• [DESCRIPTION OF THE TASK]: Please retype all of the material below, line for line, with no changes.

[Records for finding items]

********************

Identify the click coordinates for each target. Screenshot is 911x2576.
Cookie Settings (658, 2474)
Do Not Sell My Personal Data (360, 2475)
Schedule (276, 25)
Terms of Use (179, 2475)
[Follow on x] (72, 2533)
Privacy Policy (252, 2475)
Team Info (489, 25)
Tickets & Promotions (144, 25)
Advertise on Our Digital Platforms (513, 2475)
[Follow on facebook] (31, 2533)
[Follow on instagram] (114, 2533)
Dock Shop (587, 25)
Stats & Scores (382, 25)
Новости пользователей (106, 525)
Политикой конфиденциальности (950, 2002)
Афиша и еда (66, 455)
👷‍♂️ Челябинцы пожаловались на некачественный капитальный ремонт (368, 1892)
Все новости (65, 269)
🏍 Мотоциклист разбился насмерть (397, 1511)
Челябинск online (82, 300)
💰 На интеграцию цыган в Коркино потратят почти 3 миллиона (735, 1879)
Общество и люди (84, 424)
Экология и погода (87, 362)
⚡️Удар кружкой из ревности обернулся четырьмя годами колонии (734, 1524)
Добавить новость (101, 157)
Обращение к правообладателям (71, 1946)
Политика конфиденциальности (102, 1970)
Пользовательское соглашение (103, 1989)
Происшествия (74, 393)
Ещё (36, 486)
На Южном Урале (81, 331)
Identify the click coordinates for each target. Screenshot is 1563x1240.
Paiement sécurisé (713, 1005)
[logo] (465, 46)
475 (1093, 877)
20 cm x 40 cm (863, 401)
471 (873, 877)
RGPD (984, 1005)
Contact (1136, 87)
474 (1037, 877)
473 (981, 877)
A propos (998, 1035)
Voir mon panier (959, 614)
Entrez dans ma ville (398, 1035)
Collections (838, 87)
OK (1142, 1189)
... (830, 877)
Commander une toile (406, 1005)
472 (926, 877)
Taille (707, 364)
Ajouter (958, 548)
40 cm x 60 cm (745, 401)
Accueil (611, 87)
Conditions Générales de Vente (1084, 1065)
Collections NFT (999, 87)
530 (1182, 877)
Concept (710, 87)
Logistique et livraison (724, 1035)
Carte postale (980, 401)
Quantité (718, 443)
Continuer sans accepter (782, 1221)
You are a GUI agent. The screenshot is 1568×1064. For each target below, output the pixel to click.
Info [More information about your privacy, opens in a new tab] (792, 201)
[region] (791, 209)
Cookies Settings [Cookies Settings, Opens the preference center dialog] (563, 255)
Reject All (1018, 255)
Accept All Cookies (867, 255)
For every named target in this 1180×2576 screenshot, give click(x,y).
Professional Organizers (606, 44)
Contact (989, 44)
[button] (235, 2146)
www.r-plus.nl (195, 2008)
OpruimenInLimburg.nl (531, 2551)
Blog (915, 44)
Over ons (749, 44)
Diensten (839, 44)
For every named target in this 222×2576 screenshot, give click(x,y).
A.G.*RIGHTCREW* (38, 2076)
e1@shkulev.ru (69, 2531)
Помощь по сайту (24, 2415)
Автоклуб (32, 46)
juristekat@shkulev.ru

********************

• [REPLY]:
Identify the click coordinates for each target. Screenshot is 911x2576.
Cookie Settings (658, 2474)
Do Not Sell My Personal Data (360, 2475)
Schedule (276, 25)
Terms of Use (179, 2475)
[Follow on x] (72, 2533)
Privacy Policy (252, 2475)
Team Info (489, 25)
Tickets & Promotions (144, 25)
Advertise on Our Digital Platforms (513, 2475)
[Follow on facebook] (31, 2533)
[Follow on instagram] (114, 2533)
Dock Shop (587, 25)
Stats & Scores (382, 25)
Новости пользователей (106, 525)
Политикой конфиденциальности (950, 2002)
Афиша и еда (66, 455)
👷‍♂️ Челябинцы пожаловались на некачественный капитальный ремонт (368, 1892)
Все новости (65, 269)
🏍 Мотоциклист разбился насмерть (397, 1511)
Челябинск online (82, 300)
💰 На интеграцию цыган в Коркино потратят почти 3 миллиона (735, 1879)
Общество и люди (84, 424)
Экология и погода (87, 362)
⚡️Удар кружкой из ревности обернулся четырьмя годами колонии (734, 1524)
Добавить новость (101, 157)
Обращение к правообладателям (71, 1946)
Политика конфиденциальности (102, 1970)
Пользовательское соглашение (103, 1989)
Происшествия (74, 393)
Ещё (36, 486)
На Южном Урале (81, 331)
Identify the click coordinates for each target. Screenshot is 1563x1240.
Paiement sécurisé (713, 1005)
[logo] (465, 46)
475 (1093, 877)
20 cm x 40 cm (863, 401)
471 (873, 877)
RGPD (984, 1005)
Contact (1136, 87)
474 (1037, 877)
473 (981, 877)
A propos (998, 1035)
Voir mon panier (959, 614)
Entrez dans ma ville (398, 1035)
Collections (838, 87)
OK (1142, 1189)
... (830, 877)
Commander une toile (406, 1005)
472 (926, 877)
Taille (707, 364)
Ajouter (958, 548)
40 cm x 60 cm (745, 401)
Accueil (611, 87)
Conditions Générales de Vente (1084, 1065)
Collections NFT (999, 87)
530 (1182, 877)
Concept (710, 87)
Logistique et livraison (724, 1035)
Carte postale (980, 401)
Quantité (718, 443)
Continuer sans accepter (782, 1221)
You are a GUI agent. The screenshot is 1568×1064. For each target below, output the pixel to click.
Info [More information about your privacy, opens in a new tab] (792, 201)
[region] (791, 209)
Cookies Settings [Cookies Settings, Opens the preference center dialog] (563, 255)
Reject All (1018, 255)
Accept All Cookies (867, 255)
For every named target in this 1180×2576 screenshot, give click(x,y).
Professional Organizers (606, 44)
Contact (989, 44)
[button] (235, 2146)
www.r-plus.nl (195, 2008)
OpruimenInLimburg.nl (531, 2551)
Blog (915, 44)
Over ons (749, 44)
Diensten (839, 44)
For every named target in this 222×2576 screenshot, give click(x,y).
A.G.*RIGHTCREW* (38, 2076)
e1@shkulev.ru (69, 2531)
Помощь по сайту (24, 2415)
Автоклуб (32, 46)
juristekat@shkulev.ru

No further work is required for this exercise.